### Aim
Rewrite the lines below so that "microphone" becomes "mic" wherever it occurs, leaving everything else as it is.

### Provided records

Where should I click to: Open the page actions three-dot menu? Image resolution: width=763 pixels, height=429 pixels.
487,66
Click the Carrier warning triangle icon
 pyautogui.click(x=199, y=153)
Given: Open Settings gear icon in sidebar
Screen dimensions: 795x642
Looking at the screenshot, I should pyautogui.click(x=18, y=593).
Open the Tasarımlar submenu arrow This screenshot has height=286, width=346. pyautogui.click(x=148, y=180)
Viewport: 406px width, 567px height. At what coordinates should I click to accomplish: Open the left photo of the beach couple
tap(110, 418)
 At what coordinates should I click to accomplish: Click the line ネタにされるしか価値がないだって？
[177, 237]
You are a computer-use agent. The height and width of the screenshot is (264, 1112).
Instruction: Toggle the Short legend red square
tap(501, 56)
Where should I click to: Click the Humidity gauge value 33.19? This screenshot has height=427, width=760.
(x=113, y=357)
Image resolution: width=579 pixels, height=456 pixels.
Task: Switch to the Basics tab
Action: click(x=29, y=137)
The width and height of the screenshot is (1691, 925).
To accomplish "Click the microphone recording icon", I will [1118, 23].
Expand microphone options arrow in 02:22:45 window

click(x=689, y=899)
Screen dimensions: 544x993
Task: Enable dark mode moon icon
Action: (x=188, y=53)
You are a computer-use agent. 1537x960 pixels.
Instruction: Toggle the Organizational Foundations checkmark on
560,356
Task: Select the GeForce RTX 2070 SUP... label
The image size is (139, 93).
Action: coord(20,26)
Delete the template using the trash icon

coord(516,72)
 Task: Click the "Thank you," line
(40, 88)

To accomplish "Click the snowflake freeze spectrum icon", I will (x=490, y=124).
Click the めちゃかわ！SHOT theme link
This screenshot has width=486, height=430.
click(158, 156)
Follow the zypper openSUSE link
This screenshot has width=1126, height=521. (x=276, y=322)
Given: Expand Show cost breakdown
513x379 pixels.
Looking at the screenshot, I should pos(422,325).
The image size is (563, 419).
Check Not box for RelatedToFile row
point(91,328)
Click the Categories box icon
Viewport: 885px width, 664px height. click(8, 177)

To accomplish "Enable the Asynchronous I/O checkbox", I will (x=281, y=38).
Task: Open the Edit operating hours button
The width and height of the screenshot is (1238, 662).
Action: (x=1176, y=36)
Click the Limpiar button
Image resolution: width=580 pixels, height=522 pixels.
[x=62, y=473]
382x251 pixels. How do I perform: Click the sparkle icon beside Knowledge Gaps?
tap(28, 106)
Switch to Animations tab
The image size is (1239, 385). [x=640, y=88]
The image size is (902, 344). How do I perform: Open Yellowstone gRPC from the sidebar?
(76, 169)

### Result
Where should I click to: Open the page actions three-dot menu? Image resolution: width=763 pixels, height=429 pixels.
487,66
Click the Carrier warning triangle icon
 pyautogui.click(x=199, y=153)
Given: Open Settings gear icon in sidebar
Screen dimensions: 795x642
Looking at the screenshot, I should pyautogui.click(x=18, y=593).
Open the Tasarımlar submenu arrow This screenshot has height=286, width=346. pyautogui.click(x=148, y=180)
Viewport: 406px width, 567px height. At what coordinates should I click to accomplish: Open the left photo of the beach couple
tap(110, 418)
 At what coordinates should I click to accomplish: Click the line ネタにされるしか価値がないだって？
[177, 237]
You are a computer-use agent. The height and width of the screenshot is (264, 1112).
Instruction: Toggle the Short legend red square
tap(501, 56)
Where should I click to: Click the Humidity gauge value 33.19? This screenshot has height=427, width=760.
(x=113, y=357)
Image resolution: width=579 pixels, height=456 pixels.
Task: Switch to the Basics tab
Action: click(x=29, y=137)
The width and height of the screenshot is (1691, 925).
To accomplish "Click the mic recording icon", I will [1118, 23].
Expand mic options arrow in 02:22:45 window

click(x=689, y=899)
Screen dimensions: 544x993
Task: Enable dark mode moon icon
Action: (x=188, y=53)
You are a computer-use agent. 1537x960 pixels.
Instruction: Toggle the Organizational Foundations checkmark on
560,356
Task: Select the GeForce RTX 2070 SUP... label
The image size is (139, 93).
Action: coord(20,26)
Delete the template using the trash icon

coord(516,72)
 Task: Click the "Thank you," line
(40, 88)

To accomplish "Click the snowflake freeze spectrum icon", I will (x=490, y=124).
Click the めちゃかわ！SHOT theme link
This screenshot has width=486, height=430.
click(158, 156)
Follow the zypper openSUSE link
This screenshot has width=1126, height=521. (x=276, y=322)
Given: Expand Show cost breakdown
513x379 pixels.
Looking at the screenshot, I should pos(422,325).
The image size is (563, 419).
Check Not box for RelatedToFile row
point(91,328)
Click the Categories box icon
Viewport: 885px width, 664px height. click(8, 177)

To accomplish "Enable the Asynchronous I/O checkbox", I will (x=281, y=38).
Task: Open the Edit operating hours button
The width and height of the screenshot is (1238, 662).
Action: (x=1176, y=36)
Click the Limpiar button
Image resolution: width=580 pixels, height=522 pixels.
[x=62, y=473]
382x251 pixels. How do I perform: Click the sparkle icon beside Knowledge Gaps?
tap(28, 106)
Switch to Animations tab
The image size is (1239, 385). [x=640, y=88]
The image size is (902, 344). How do I perform: Open Yellowstone gRPC from the sidebar?
(76, 169)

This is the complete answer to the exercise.